I tried to trace it a bit. Appears that the critical section of code is here: https://github.com/EntilZha/PyFunctional/blob/master/functional/transformations.py#L579

    iterator = iter(sequence)
    try:
        while True:
            batch = islice(iterator, size)
            yield list(chain((wrap(next(batch)),), batch))

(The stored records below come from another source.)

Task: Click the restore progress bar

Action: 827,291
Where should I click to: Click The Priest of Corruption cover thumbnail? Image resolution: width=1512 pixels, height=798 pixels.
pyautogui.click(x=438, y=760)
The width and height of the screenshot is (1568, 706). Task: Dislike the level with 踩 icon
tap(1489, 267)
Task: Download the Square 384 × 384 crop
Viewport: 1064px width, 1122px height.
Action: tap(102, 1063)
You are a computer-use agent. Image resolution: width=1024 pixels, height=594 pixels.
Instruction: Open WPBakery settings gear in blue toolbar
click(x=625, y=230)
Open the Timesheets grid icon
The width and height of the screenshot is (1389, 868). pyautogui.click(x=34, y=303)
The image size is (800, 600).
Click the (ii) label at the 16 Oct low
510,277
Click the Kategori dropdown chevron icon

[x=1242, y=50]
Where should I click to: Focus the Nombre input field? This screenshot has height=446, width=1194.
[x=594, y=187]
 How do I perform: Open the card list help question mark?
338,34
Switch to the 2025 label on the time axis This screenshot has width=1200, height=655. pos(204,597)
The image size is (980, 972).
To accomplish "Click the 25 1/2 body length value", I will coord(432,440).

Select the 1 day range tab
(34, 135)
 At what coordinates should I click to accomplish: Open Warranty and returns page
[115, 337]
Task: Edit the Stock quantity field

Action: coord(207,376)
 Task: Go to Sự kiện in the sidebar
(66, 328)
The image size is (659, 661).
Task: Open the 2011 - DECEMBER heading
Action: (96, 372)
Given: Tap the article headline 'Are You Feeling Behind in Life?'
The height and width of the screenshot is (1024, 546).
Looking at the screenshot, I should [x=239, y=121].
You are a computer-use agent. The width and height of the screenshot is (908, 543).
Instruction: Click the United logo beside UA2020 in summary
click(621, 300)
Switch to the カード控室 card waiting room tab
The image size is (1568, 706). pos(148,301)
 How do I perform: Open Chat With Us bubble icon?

So, if I understand correctly, the batch is selected with islice. We get the first element of the batch with next, wrap it with the wrapping function, then rejoin that first element with the rest of the batch by chaining them together again. If the intention is to wrap the batch itself, it seems like pulling the first element of the iterator and chaining it together again is unnecessary, and perhaps it should just be the following instead:

            yield wrap(list(batch))

I was looking at other issues, and saw that maybe there was some other reason for pulling off the first element of the batch iterator here: https://github.com/EntilZha/PyFunctional/issues/120#issuecomment-353800792

I might try to make a PR for this later this week or weekend.

evanw2 commented 3 years ago

I reviewed the file history a bit to better understand the current implementation.

https://github.com/EntilZha/PyFunctional/commit/8ce33b1dec7c11d7f4c09d36f83fec9586d51908

In the above commit, the implementation was refactored to use iterators instead of list slices. It appears this was to avoid calling len on the sequence, since in some cases one might not want to traverse the full sequence in advance to determine the length. The previous implementation before this commit seems to make it clear though that the wrap function was only ever intended to wrap the batch itself, not any of the elements of the batch.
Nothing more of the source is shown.